Activity — Collect every line in the records below that contains the word "will".

Collected data entries
============
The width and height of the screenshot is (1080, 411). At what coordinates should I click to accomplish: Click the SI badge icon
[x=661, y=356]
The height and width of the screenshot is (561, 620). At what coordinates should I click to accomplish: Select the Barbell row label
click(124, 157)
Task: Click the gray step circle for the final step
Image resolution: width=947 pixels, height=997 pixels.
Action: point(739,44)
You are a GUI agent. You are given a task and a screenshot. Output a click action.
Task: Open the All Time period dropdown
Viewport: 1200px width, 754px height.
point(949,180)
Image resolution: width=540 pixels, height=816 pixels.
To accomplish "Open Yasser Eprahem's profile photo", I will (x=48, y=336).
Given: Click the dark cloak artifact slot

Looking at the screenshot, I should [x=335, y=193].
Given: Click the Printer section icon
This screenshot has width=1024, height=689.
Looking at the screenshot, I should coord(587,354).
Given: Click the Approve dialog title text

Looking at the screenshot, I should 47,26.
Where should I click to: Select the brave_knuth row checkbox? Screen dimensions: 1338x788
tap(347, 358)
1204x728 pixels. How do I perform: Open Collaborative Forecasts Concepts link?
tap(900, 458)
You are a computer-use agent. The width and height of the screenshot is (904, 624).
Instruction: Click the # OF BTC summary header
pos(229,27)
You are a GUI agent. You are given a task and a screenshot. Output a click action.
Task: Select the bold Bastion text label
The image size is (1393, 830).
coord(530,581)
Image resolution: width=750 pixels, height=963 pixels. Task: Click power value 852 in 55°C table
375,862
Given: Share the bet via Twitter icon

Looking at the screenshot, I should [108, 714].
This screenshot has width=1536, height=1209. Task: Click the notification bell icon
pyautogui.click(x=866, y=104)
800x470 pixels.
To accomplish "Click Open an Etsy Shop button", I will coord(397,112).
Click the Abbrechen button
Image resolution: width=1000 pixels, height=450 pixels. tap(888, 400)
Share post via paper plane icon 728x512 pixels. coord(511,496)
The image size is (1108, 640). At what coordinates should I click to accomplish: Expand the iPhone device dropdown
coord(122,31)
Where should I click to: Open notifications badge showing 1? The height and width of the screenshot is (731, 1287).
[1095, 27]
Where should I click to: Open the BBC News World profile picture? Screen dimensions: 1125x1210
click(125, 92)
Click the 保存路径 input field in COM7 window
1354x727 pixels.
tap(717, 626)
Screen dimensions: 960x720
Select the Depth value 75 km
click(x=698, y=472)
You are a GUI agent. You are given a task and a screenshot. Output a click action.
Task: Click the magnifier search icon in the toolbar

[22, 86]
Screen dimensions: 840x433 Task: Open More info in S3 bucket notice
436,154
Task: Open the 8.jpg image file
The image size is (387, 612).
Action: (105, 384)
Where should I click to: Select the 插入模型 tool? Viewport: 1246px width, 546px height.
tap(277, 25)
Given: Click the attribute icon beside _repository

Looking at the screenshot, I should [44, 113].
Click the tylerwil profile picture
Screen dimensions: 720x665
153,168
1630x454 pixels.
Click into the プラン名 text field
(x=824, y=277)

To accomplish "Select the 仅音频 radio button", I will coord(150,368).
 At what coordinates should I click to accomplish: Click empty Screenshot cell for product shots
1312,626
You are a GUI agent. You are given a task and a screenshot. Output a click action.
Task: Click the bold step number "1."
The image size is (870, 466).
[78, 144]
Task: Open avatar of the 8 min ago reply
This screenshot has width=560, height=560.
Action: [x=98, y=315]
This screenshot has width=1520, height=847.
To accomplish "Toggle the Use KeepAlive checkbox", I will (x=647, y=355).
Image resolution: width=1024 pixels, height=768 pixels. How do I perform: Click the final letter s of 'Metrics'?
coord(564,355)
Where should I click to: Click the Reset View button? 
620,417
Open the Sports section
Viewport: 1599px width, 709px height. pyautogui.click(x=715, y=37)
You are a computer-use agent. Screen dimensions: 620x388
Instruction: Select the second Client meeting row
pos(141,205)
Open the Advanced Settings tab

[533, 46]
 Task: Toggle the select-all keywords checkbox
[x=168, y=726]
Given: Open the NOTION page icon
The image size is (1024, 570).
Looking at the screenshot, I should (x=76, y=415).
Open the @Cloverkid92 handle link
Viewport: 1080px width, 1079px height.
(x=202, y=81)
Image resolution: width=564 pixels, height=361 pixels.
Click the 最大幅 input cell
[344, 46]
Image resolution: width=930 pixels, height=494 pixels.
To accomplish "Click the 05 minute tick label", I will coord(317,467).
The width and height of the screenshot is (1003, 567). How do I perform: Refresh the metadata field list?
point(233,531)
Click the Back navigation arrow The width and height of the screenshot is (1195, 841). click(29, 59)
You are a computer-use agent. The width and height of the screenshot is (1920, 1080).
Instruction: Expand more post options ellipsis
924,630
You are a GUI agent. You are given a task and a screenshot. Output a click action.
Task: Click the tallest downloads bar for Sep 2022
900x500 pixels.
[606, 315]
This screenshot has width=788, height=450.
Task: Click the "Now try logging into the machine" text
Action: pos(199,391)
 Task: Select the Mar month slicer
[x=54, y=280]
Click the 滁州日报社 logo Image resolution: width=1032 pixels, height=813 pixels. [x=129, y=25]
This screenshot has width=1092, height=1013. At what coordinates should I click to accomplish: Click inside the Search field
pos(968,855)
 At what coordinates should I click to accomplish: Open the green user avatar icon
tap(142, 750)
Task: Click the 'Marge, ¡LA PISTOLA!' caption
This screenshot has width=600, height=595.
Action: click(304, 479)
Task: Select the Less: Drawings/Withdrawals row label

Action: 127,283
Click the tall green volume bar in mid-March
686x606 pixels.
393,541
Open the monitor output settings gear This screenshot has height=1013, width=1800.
============
Task output —
To accomplish "Open Yasser Eprahem's profile photo", I will (x=48, y=336).
To accomplish "Click Open an Etsy Shop button", I will coord(397,112).
To accomplish "Select the 仅音频 radio button", I will coord(150,368).
To accomplish "Toggle the Use KeepAlive checkbox", I will (x=647, y=355).
To accomplish "Click the 05 minute tick label", I will coord(317,467).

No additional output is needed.